▶ SHORT EXERCISE: Rewrite the lines below as a JSON list of strings, one string per line with blank lines omitted, starting at the line that contains "Open the 箱 unit dropdown in row 0" and ending at the line that contains "Viewport: 2516px width, 1457px height.". Include only those lines.
── RECORDS TO PROCESS ──
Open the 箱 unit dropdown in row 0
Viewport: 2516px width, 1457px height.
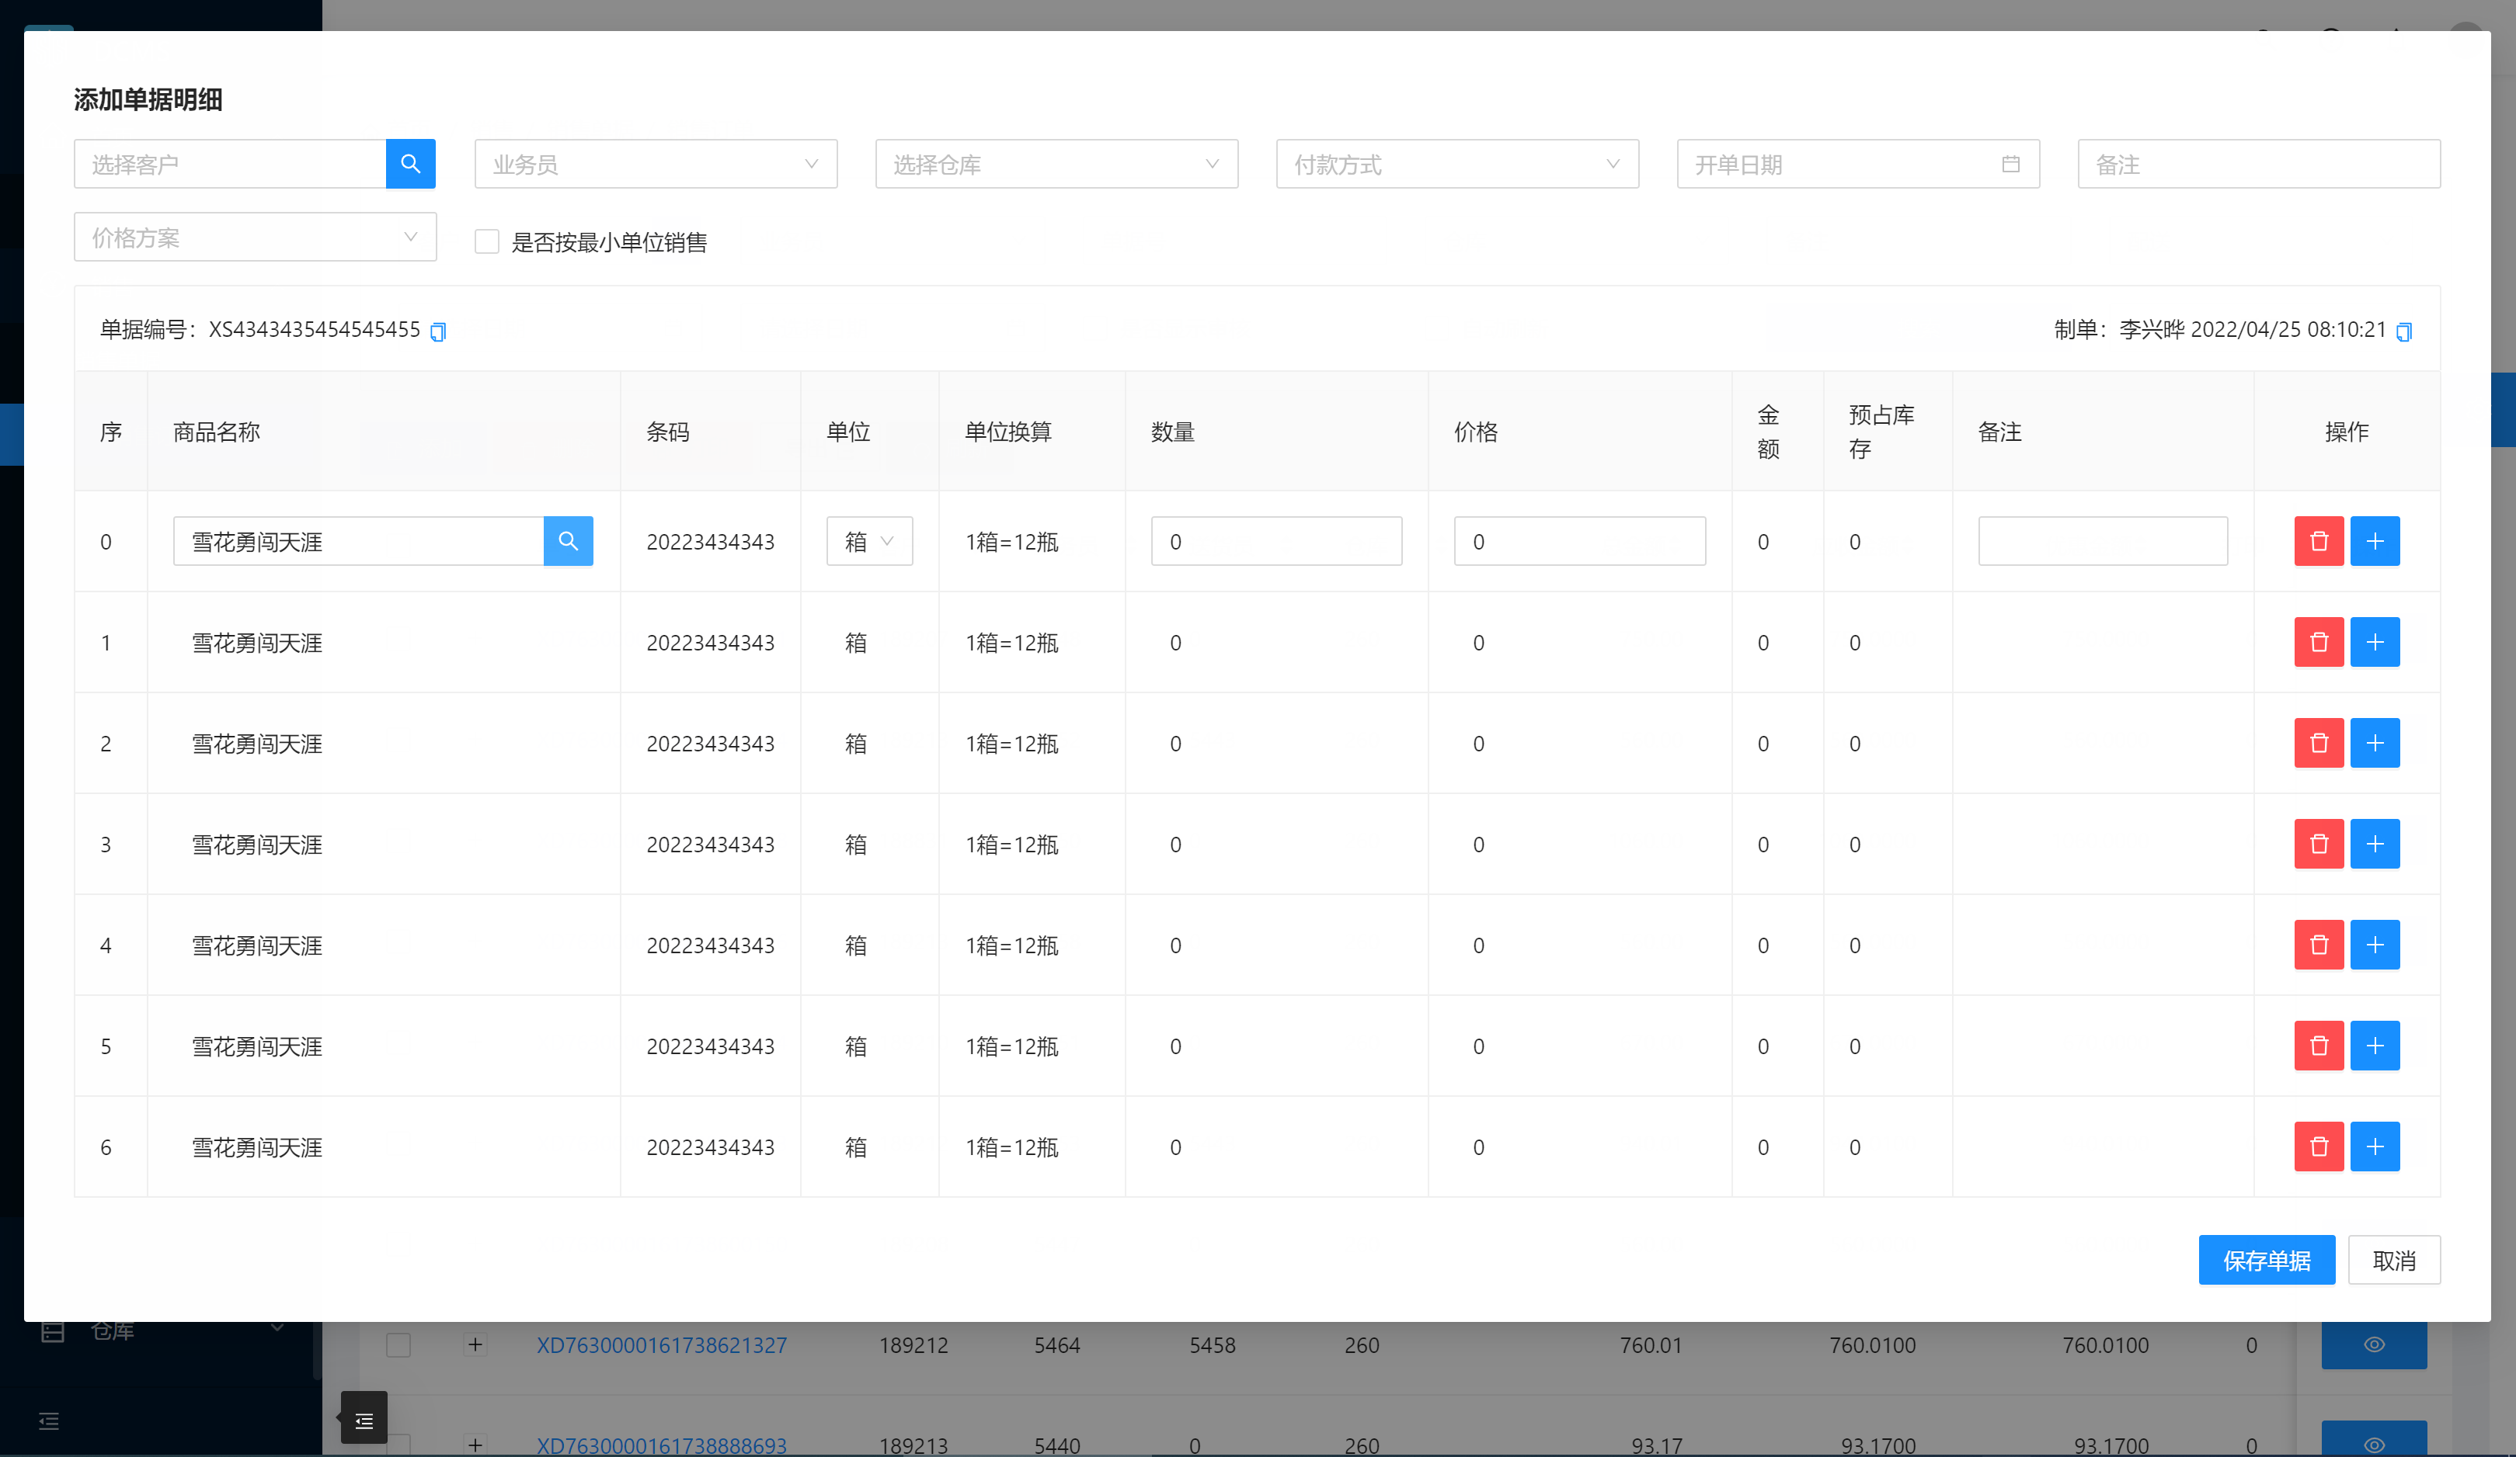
───
── RECORDS TO PROCESS ──
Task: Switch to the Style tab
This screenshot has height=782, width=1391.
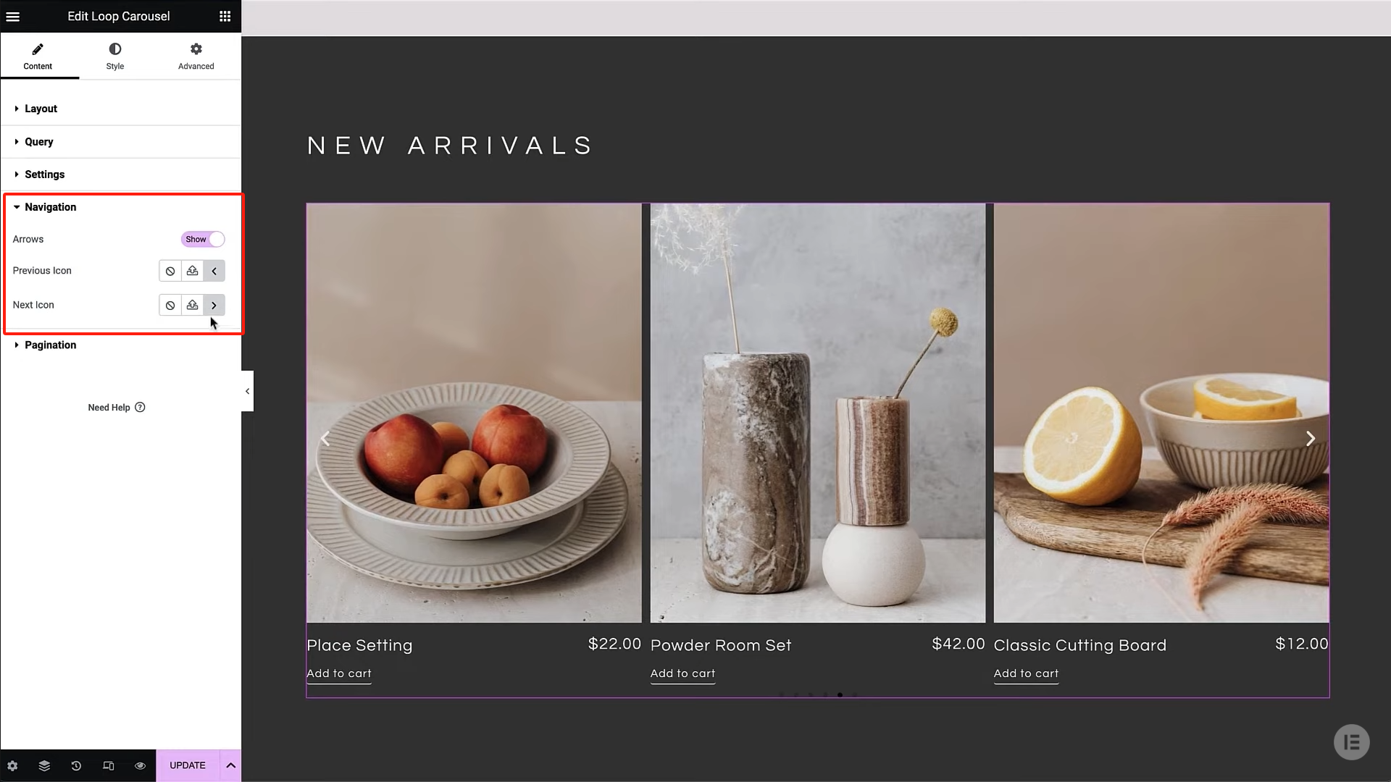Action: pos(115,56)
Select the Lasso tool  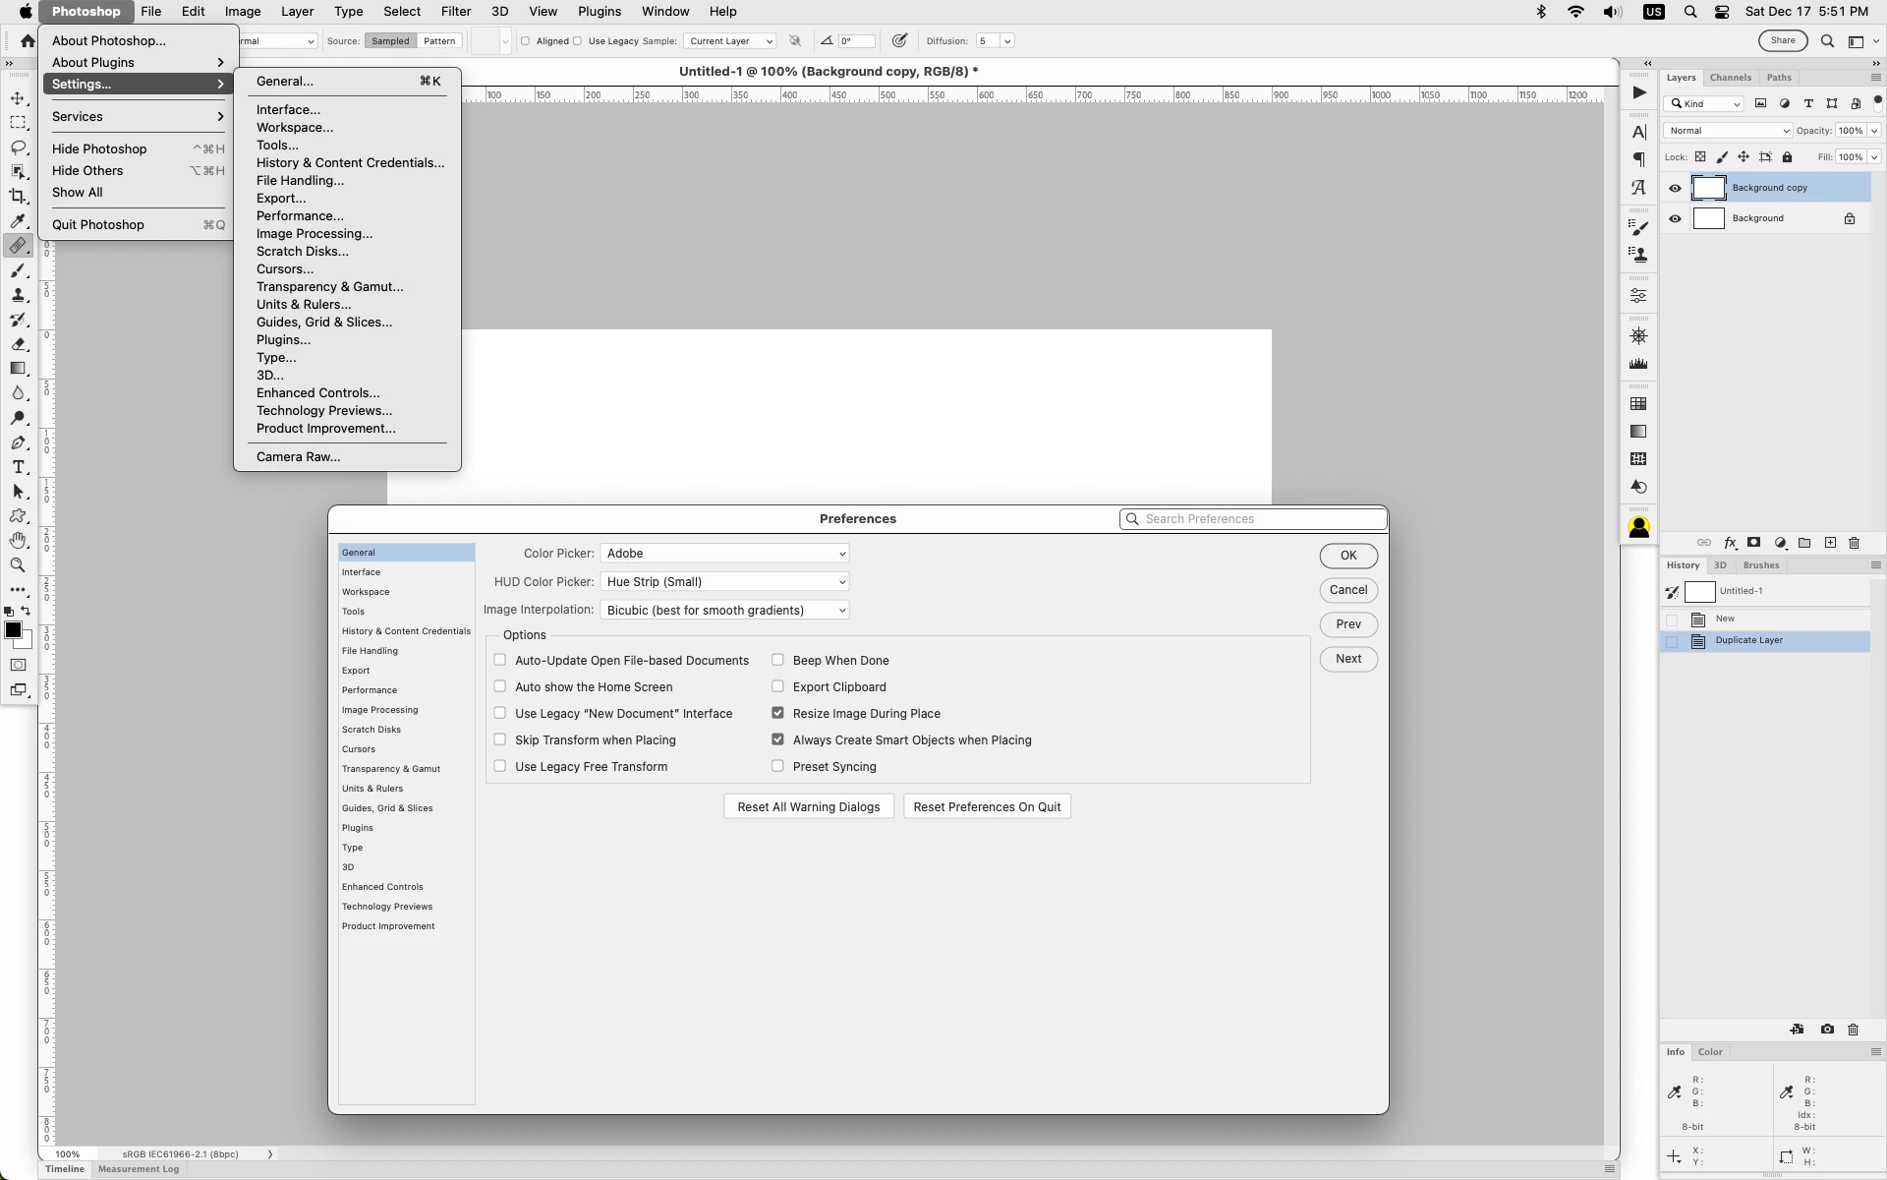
───
▶ ANSWER IN FULL:
[
  "Open the 箱 unit dropdown in row 0",
  "Viewport: 2516px width, 1457px height."
]